Five people were wounded in the incident, which also left the same number of sports utility vehicles riddled with bullets, Alba said.
More than 18,000 posts, from president to town councillor, are up for grabs in the elections.
The son of former dictator Ferdinand Marcos looks set to win the presidential vote by a landslide, returning the clan to the pinnacle of political power.
Rights groups, Catholic church leaders and opponents see the elections as a make-or-break moment for the country's democracy, amid fears Marcos Junior could rule with a heavy fist.
Personnel from the police, armed forces and coast guard have fanned out across the archipelago to help secure polling stations and ballots, escort election officials and guard checkpoints.
The security deployment involves around 48,000 soldiers and 16,000 police, officials said.
"Based on our planning... we are confident that we'll have a secure and orderly election," said armed forces spokesman Colonel Ramon Zagala.
There have been 16 "validated election-related incidents" since January 9, including four shootings and a "slight illegal detention", Alba said.
That compares with 133 incidents during the 2016 presidential elections and 60 in the 2019 mid-term polls.
Police spokeswoman Colonel Jean Fajardo attributed the sharp drop to a heightened security presence, as well as military and police operations targeting "loose firearms" and private armed groups.
The election commission largely prohibits the carrying of weapons during the election period that lasts until June 8.
- 'Stay awake' -
Experts say the explosion of social media, which has made it easier to report incidents, and the growing domination of political dynasties, which smother electoral competition, have helped tamp down election violence.

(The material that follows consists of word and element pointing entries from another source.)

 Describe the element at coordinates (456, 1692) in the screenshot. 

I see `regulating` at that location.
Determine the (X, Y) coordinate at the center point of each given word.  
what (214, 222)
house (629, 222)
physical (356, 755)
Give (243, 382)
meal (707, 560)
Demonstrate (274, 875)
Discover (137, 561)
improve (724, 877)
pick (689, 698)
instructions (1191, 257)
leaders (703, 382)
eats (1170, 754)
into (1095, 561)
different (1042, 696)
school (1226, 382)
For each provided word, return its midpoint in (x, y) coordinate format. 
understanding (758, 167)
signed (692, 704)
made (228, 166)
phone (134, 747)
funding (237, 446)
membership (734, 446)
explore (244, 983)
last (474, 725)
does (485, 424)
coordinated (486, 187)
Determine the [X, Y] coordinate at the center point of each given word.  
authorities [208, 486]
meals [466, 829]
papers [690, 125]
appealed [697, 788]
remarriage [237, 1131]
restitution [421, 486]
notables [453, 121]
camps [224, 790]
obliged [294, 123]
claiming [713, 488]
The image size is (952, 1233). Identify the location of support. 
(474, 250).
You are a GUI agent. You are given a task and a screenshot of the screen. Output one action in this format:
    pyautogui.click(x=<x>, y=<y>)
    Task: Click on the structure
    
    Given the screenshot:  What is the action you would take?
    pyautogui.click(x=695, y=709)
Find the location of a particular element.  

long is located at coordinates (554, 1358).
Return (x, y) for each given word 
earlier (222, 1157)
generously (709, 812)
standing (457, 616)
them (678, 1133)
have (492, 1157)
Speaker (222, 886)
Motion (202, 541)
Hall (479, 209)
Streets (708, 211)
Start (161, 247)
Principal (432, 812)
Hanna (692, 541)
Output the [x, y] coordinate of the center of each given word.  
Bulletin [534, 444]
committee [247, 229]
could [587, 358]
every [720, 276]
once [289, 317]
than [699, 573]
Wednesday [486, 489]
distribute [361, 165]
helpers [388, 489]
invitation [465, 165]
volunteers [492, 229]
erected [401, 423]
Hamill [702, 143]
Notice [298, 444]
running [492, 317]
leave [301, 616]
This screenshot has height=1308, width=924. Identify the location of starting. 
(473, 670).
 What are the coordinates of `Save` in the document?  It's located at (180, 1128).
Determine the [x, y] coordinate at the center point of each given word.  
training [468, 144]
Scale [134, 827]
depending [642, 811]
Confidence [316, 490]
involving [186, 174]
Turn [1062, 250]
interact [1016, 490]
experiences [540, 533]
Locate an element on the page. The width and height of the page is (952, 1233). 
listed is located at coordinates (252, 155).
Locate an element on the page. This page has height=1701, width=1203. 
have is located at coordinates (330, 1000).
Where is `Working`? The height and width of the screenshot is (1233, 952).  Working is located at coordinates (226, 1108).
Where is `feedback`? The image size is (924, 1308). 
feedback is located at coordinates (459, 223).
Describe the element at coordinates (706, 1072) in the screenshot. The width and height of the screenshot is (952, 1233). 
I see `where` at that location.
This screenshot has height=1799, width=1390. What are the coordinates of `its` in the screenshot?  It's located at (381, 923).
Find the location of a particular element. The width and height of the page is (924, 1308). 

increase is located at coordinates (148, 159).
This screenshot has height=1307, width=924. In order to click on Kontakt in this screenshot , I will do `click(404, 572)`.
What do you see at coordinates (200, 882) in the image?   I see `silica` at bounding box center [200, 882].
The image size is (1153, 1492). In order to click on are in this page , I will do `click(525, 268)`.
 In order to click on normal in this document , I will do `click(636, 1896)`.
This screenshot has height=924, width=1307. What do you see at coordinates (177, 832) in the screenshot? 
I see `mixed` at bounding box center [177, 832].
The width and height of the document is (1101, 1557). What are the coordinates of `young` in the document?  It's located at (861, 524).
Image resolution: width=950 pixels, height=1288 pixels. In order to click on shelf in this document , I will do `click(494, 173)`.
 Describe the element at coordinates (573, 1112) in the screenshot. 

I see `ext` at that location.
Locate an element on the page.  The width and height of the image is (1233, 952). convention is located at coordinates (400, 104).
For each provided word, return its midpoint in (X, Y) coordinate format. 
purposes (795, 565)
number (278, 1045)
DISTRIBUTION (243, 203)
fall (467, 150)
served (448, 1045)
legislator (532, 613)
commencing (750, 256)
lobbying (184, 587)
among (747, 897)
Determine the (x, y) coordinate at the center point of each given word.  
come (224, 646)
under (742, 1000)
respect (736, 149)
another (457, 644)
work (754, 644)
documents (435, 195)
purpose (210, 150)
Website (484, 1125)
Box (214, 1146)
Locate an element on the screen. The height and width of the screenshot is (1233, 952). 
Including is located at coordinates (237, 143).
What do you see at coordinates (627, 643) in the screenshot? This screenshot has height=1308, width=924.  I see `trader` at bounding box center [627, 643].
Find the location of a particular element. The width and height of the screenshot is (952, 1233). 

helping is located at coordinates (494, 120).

In the country's deadliest single incident of political violence on record, 58 people were massacred in 2009 as gunmen allegedly belonging to a local warlord in the southern Philippines attacked a group of people to stop a rival filing his election candidacy.
Thirty-two of the victims were journalists covering the contest, making the attack also the deadliest on record against media professionals.
The introduction of electronic voting in 2010 has made it harder for widespread vote-rigging that has historically plagued Philippine elections.
But Marcos Jr, who still insists he was cheated of victory in the 2016 vice presidential race, has warned of electoral fraud in these polls and urged his supporters to be alert.
"We will win as long as you stay awake on Monday so there won't be another tragedy," Marcos Jr told hundreds of thousands of fans at his final campaign rally on Saturday.
"Many undesirable things happen if we stop paying attention."